● PARTS OF THE EXERCISE:
1. Answer these about the Polish Heritage Night article:
(a) What is Joanna Jędrzejczyk's record in professional MMA fighting?
(b) In what year did Mateusz Ziółko win "The Voice of Poland"?
(c) How many Americans claim Polish ancestry?
2. Rewrite the Polish Heritage Night article between "That said, I" and "Cold War ended.", inclusive, swapping "melting pot" for "mixing bowl".

● SOURCE:
....

So, tonight is Polish Heritage Night at Verizon Center when the Wizards host the Pelicans. Like all of you, I want to see the Wizards defeat the Pelicans so all fans see Washington get their 17th straight home victory. But also, a win will also make things just a little sweeter for the Polish fans in attendance.
After the game, Wizards center (and Polish Machine) Marcin Gortat will greet fans for a Q&A with at least a couple celebrities in attendance.
Who are the other Polish celebrities that will be in attendance?
According to the Polish Embassy in Washington, Polish actress Alicja Bachleda-Curuś and UFC strawweight champion Joanna Jędrzejczyk will be there.
Bachleda-Curuś is best known in America for her role in Trade, a 2007 drama about sex trafficking where she played a role as a Polish tourist who gets kidnapped into the sex trade. She was also in Ondine, a 2009 Irish film where played alongside Colin Farrell who she has a son with.
Jędrzejczyk is a 5’6, 115 llb UFC fighter who has an undefeated record (12-0) in professional MMA fighting. As a matter of fact, Jędrzejczyk is the consensus best female pound for pound fighter in the world. Though Marcin may be much bigger than her physically, she’s still his bodyguard.
Don’t let her friendly appearance fool you.
One wrong move with Jędrzejczyk may result in you not coming out in one piece!
Any Polish musicians in attendance for a postgame concert?
Not that I know of.
But Polish pop signer Mateusz Ziółko released “W płomieniach” (In Flames), which will get all the ladies swooning:
Ziółko won the “The Voice of Poland” in 2013, the Polish spinoff of “The Voice,” a Dutch-based talent show franchise where singers hope to hit it big. “The Voice” has multiple versions of the show besides its “home turf” in the Netherlands and Poland of course. The most popular version of “The Voice” is aired right here in the United States!
That said, I think the best singers are the coaches, not the contestants:
Alright, let’s get to some more factoids, in particular America’s relationship with Poland:
Some things on the relationship between Poland and the United States
The USA is the melting pot of the world. As you might expect, there are plenty of Polish Americans. In fact, 10 million Americans claim Polish ancestry — more than any other country in the world.
Most Polish immigration to American happened in the late 19th and early 20th centuries when they fled regions in current day Germany, Austria, and Russia to the United States for a better life. Ultimately, most of them stayed. There were subsequent immigration waves in post World War 2 and in the 1990’s when the Cold War ended.
Today is an important day for both Poles and Americans alike because it’s Tadeusz Kościuszko’s 271st birthday.
Kościuszko was a Polish-Lithuanian who served in the American Continental Army during the Revolutionary War. He is credited for designing many of West Point’s fortresses, and planned the Battle of Saratoga. We will always remember George Washington of course, but Kościuszko was also a major part of the war himself.

....

● DATA EXCERPTS:
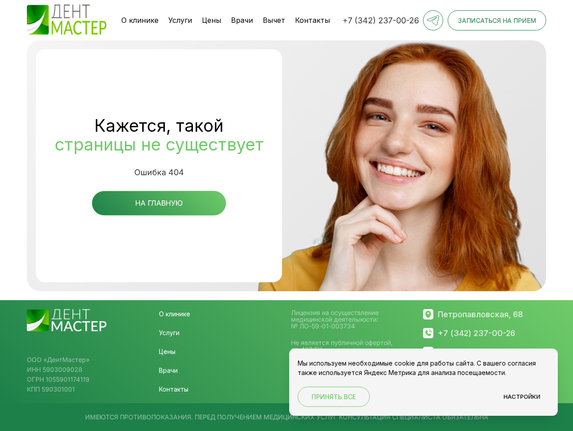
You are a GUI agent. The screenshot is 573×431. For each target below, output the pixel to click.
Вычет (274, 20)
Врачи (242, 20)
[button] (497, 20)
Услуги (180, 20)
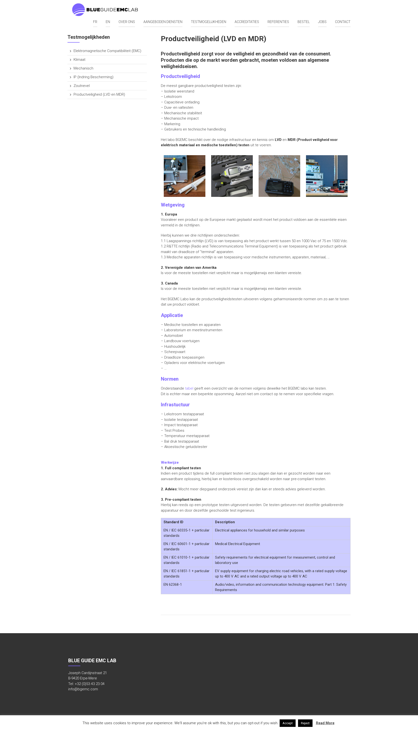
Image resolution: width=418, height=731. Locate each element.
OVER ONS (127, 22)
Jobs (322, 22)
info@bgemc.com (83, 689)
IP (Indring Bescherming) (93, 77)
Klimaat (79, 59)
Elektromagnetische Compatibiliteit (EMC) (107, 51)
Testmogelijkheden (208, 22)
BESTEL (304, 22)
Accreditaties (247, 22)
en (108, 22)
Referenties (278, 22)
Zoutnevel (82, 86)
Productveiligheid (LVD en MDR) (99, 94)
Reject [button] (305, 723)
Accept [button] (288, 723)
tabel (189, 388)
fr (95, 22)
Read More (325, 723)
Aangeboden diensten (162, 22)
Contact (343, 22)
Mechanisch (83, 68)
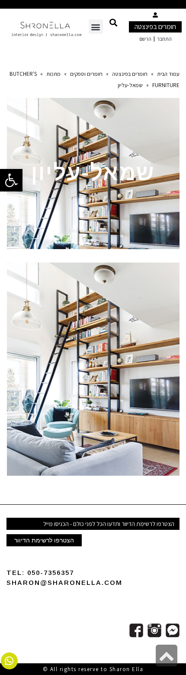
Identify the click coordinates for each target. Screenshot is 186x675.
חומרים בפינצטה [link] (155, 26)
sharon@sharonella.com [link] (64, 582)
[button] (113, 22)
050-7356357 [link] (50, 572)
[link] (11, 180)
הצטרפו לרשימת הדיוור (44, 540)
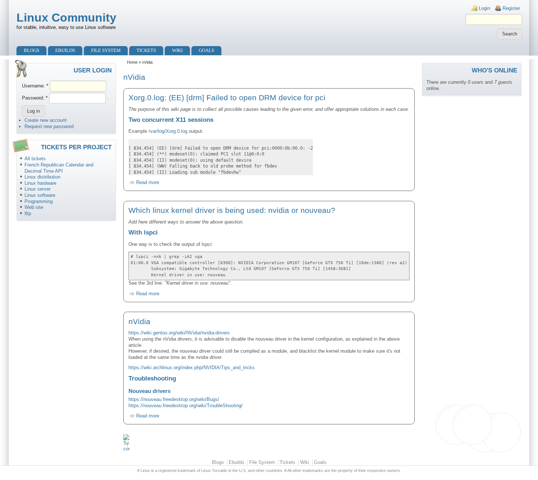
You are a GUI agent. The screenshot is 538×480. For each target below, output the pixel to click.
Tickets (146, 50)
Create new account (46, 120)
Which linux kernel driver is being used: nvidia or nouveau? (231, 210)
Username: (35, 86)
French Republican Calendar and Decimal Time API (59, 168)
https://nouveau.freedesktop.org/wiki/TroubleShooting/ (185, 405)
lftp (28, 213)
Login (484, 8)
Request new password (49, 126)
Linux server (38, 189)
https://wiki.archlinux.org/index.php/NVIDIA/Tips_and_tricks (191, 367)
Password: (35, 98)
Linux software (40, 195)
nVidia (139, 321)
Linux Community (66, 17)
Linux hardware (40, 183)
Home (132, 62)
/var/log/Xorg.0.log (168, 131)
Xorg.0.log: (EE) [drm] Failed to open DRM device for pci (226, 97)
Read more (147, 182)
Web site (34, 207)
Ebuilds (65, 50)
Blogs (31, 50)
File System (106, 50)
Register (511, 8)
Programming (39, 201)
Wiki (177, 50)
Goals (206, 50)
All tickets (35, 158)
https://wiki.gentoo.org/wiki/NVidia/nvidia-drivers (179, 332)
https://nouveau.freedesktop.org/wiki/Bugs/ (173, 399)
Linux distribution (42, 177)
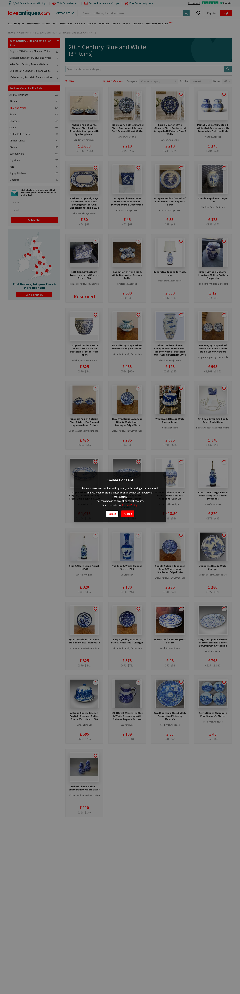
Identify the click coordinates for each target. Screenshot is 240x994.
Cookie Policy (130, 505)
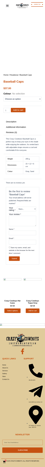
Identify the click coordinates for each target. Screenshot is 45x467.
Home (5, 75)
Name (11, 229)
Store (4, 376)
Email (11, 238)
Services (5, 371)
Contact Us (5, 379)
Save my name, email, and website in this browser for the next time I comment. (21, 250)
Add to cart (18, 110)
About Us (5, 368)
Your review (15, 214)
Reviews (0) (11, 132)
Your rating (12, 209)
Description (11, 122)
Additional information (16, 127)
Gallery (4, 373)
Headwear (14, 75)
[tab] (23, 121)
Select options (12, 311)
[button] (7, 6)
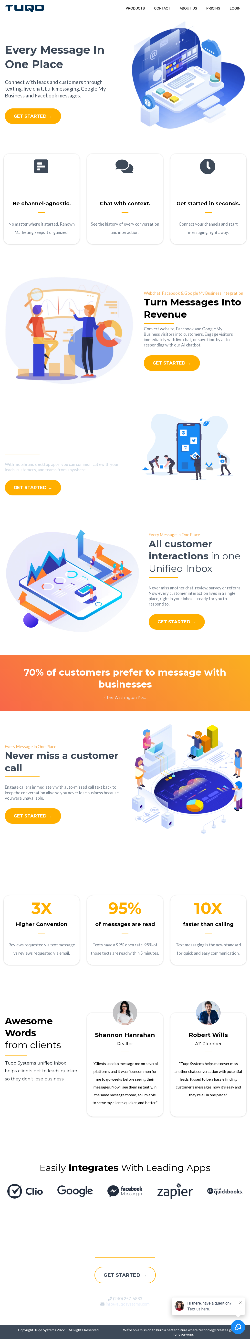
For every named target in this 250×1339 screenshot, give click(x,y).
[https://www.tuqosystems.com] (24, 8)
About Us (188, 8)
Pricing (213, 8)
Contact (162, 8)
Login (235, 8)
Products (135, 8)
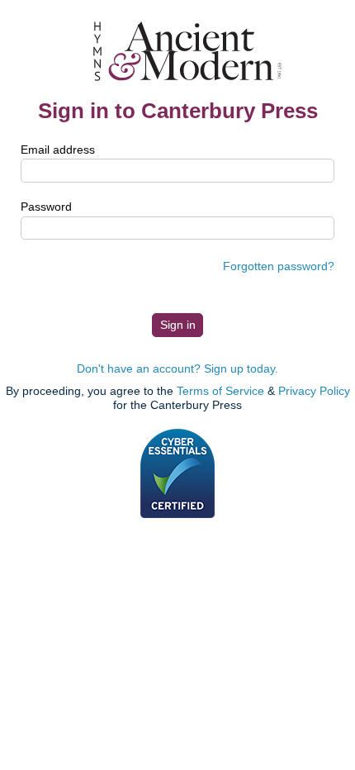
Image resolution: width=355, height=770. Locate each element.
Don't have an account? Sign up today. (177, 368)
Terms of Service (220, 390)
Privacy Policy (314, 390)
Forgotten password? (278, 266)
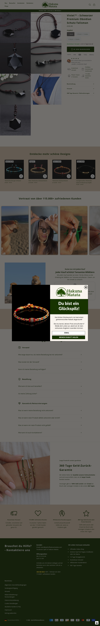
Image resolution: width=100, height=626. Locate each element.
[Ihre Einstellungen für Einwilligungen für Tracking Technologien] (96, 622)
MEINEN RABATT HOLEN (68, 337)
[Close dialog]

....

● FULL SOLUTIONS:
1.
(a) Undefeated, 12-0.
(b) 2013.
(c) 10 million.

2.
That said, I think the best singers are the coaches, not the contestants:
Alright, let’s get to some more factoids, in particular America’s relationship with Poland:
Some things on the relationship between Poland and the United States
The USA is the mixing bowl of the world. As you might expect, there are plenty of Polish Americans. In fact, 10 million Americans claim Polish ancestry — more than any other country in the world.
Most Polish immigration to American happened in the late 19th and early 20th centuries when they fled regions in current day Germany, Austria, and Russia to the United States for a better life. Ultimately, most of them stayed. There were subsequent immigration waves in post World War 2 and in the 1990’s when the Cold War ended.